C.K. polished his current hour at the Comedy Store throughout November and December, and last week performed four shows at the Chicago Theatre plus New York City’s Madison Square Garden (where he wore a red homemade Charlie Hebdo tee). With only Jan. 14’s second MSG date ahead on his tour calendar, odds are the material will soon comprise his sixth release in eight years.

Like Jim Gaffigan on food or Dave Attell on midgets, C.K. continues finding new angles on such seemingly exhausted topics as sex, raising his daughters, self-loathing, the loathing of others and his complex relationship with air travel. And though he now relies more heavily on character voices — from Bostonians and college girls to Ray Bolger’s Wizard of Oz Scarecrow and “a guy watching rats fuck on the subway platform,” frank admissions concerning his current shortcomings remain unvarnished and self-aware as ever. In a centerpiece story set during a rural vacation, C.K. circuitously reveals how guilt over his divorce’s effect on his kids, a fear of bats and dependency on others threaten an already tenuous sense of masculinity. “I don’t really have any way out of that,” he shrugged, leaving the narrative’s halting end and his inferiority issues for another day.

The prolific stand-up, creator/star/everything else of FX series Louie and champion of content-distribution control thrives on challenge, whether he’s pitted against himself, an audience or the world at large. Asides addressing police shootings and the inevitability of LGBT rights are fleeting yet pointed; only with C.K.’s final chunk after returning for a ten-minute encore did he go deep on not merely sexism or racism, but sexism versus racism. As with many, many former bits, it culminated with his mimicking jerking off.

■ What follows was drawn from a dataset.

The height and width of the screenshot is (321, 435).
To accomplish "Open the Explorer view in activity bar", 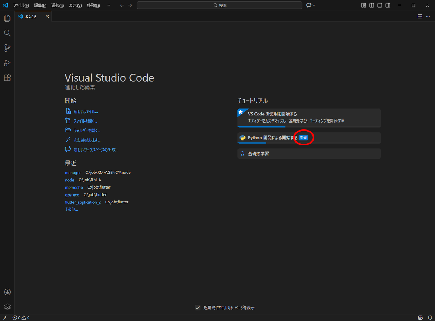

C.K. permanently changed the business side of the industry by pioneering direct downloads of albums. He also redrew the parameters of confessional material once prior. As his back stooped, knees bent and wrist flailed away, there was a sense that he’s seeking ways to redefine himself once again. His next looming challenge won’t involve shrewd deal-making or merciless introspection, but the institution of live comedy as a whole.